For a more complete explanation of this circuit, see the Circuit Cellar "Engineering Quotient" column for issue 262 (April 2012).

Answer 2

For the monostable, the cap charges to 2/3 Vcc before discharging, so we're interested in the time it takes for a rising exponential with time constant RC to go from 0 to 2/3 Vcc:

$$ V_{cc}\left [ 1\ - \ e^{-t/RC} \right ] \ = \ 2/3\ V_{cc} $$

Assuming this starts at V=0, t=0, we're looking for t at which

$$ \left [ 1\ - \ e^{-t/RC} \right ] \ = \ 2/3 $$ $$ 1/3 =e^{-t/RC} $$ $$ t \ = \ RC \ \ln{3} \approx \ 1.1 \ RC $$

For the astable, the astable circ I have has two resistors, and the equation for period concerns both of them. The circuit charges through both resistors and discharges through one. The high time is the time to charge from 1/3Vcc to 2/3Vcc, and the low time is the time to discharge through that same span. You would derive similarly to the above, but if you post the diagram, I'll derive it for you.

Answer 3

Rise time is often defined in different ways scuh as 10 to 90 % or in RC cases , the asymptote from 0 to 1/e.

But for astable mutivibrators they use constant current sources and switch between two voltage thresholds. The LS123 has a different formula than the 555 due to these differences for determining the rise time of a half cycle. Always consult specs on any chip you use.

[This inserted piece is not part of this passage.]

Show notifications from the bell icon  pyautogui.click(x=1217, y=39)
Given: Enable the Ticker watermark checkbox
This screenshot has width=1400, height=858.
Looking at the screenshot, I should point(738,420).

Another astable method is to use a CMOS schmitt inverter with resistive feedback and a capacitor to ground. The thesholds are less accurately defined for this but it works by integrating between the stable hysteresis threshold points. Variance between parts and supply sensitivity is a weakness.

Yet another is a precision voltage source used as a current source and precise thesholds. There is no standard formula.

Ammar The magic formula appears to derive from the 1/3 rd supply range between dual thresholds.

Answer 4

The product of resistance times capacitance is the time required for a capacitor that starts at voltage v to decay through a parallel-wired resistance to a voltage of v/e. The constant e (2.718) is used there for the same reasons that it is used as the base for the natural logarithm function.

In typical multivibrator circuits, the effective voltage across the resistor doesn't change by a factor of e, but changes by other amounts. In a typical 555 oscillator, the "rising voltage" part of the cycle will start with the capacitor charged to 1/3VDD (meaning the charging resistor will see 2/3VDD across it), and will last until voltage reaches 2/3VDD (meaning the charging resistor sees 1/3VDD). That's dropping by a factor of two, and the natural log of 2 is 0.693 (does that number seem familiar).

Note that different circuits use different starting and ending voltages, and so their ratios may vary. If in a 555 circuit the capacitor started totally discharged, the charging resistor would start with VDD rather than 2/3VDD across it, meaning the voltage across the resistor would have to drop by a factor of three, whose natural log is 1.0986 (a scaling factor that appears in some other 555 circuits). If you see weird "time-scaling" values in RC circuits, try taking their inverse logarithms; in many cases, one will find that they yield sensible-looking numbers or fractions.